Methode: Aufbauend auf einer Übersicht über forschungsethische Herausforderungen in der internationalen Literatur wurde eine Fragebogenerhebung unter qualitativ Forschenden durchgeführt. Die Befragung erfolgte im Juli 2019 in Form eines Online-Survey mit offenen Fragen zu den Erfahrungen im Hinblick auf ethisch relevante Aspekte sowie zur Ethikbegutachtung qualitativer Forschungsvorhaben.

Ergebnisse: Von den n=73 Befragten gab die Mehrheit an, überwiegend qualitativ (52%) oder in gleichen Teilen qualitativ und quantitativ (44%) zu forschen. Die Teilnehmenden sahen sich in verschiedenen Studienphasen mit einem breiten Spektrum ethisch relevanter Fragestellungen konfrontiert; als zentrale Themen wurden u.a. die mögliche Belastung der Studienteilnehmenden oder die spezifische Problematik der Anonymisierung qualitativer Daten genannt. Die Befragten setzten sich mit diesen Fragen bereits auf vielfältige Weise auseinander, beispielsweise in Form von Forschungswerkstätten oder kollegialer Intervision. Zugleich zeigen die Antworten einen deutlichen Bedarf an Orientierung im Hinblick auf einen ethisch verantwortungsvollen Umgang mit qualitativer Forschung sowie an entsprechend konstruktiven institutionell verankerten Angeboten.
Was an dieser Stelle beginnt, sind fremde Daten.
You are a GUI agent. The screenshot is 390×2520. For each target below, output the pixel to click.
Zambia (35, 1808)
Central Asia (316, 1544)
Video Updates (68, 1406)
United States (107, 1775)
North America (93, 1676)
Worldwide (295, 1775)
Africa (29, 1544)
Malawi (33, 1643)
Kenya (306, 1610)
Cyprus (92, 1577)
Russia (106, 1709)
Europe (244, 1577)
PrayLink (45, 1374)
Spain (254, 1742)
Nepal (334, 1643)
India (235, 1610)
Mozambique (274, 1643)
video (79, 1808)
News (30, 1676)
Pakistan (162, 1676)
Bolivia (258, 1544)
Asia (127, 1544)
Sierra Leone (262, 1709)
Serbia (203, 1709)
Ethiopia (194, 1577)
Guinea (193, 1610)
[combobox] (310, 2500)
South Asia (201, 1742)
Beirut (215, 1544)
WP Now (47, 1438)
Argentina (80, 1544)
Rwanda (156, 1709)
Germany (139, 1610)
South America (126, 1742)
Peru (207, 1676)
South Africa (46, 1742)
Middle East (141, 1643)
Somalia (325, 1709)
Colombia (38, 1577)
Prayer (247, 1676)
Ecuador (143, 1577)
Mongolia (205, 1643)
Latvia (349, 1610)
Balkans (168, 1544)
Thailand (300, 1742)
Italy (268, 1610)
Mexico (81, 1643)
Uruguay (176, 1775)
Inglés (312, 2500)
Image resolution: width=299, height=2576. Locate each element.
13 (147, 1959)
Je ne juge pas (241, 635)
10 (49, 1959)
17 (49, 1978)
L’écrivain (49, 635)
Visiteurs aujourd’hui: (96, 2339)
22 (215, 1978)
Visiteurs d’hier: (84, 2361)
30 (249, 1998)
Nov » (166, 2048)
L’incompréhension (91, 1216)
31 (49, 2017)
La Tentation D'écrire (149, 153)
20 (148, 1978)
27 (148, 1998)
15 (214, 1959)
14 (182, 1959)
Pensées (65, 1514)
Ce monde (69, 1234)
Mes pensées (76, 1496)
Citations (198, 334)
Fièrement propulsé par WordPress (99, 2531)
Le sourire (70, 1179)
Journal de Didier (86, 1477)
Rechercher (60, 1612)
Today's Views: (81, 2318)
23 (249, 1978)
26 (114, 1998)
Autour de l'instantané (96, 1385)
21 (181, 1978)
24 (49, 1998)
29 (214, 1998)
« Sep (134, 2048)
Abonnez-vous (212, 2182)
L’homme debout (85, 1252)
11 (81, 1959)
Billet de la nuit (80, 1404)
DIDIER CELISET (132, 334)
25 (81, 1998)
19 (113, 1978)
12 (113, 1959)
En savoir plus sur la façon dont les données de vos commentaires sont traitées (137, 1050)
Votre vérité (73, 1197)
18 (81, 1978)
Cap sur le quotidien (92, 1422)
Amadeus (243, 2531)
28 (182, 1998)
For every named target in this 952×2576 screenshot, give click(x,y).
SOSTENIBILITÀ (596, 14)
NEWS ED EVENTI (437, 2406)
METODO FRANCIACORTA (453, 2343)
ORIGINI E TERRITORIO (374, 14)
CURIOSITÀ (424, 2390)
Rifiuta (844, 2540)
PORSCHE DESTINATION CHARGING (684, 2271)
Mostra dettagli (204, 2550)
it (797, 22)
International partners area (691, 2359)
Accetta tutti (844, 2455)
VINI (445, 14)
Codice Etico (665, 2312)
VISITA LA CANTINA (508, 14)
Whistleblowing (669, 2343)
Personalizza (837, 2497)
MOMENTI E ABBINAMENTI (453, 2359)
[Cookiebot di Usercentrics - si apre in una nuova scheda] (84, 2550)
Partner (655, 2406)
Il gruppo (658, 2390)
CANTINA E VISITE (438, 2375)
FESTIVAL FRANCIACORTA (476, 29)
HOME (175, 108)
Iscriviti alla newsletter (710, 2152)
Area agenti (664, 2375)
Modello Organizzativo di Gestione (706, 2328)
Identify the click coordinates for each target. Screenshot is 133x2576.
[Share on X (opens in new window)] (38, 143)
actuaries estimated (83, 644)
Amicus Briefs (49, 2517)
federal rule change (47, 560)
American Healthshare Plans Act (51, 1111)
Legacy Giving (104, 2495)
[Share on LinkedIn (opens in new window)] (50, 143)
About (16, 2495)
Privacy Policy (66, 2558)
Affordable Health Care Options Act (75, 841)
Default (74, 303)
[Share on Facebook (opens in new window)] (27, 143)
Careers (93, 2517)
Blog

Diskussion und praktische Implikationen: Die Ergebnisse weisen auf ein Bewusstsein für forschungsethische Fragestellungen in der qualitativen Versorgungsforschung hin. Da ethische Aspekte in allen Studienphasen – von der Planung bis zur Veröffentlichung – von Bedeutung sind, sollten diese bereits frühzeitig (z.B. bei der Antragstellung) mit bedacht werden. Außerdem sollten unterschiedliche Formate und Gelegenheiten der Reflexion und Beratung zur Verfügung stehen, um einen ethisch verantwortungsvollen Einsatz qualitativer Methoden in der Versorgungsforschung zu gewährleisten. Die in anderen Fächern der empirischen Sozialforschung hierzu international bereits lebendig geführte Debatte wäre für einen konstruktiven und gewissenhaften Umgang mit forschungsethisch relevanten Fragen auch in der Versorgungsforschung ein Desiderat. Vor diesem Hintergrund verdient darüber hinaus die Ethikbegutachtung qualitativer Studien durch medizinische Ethikkommissionen besondere Beachtung.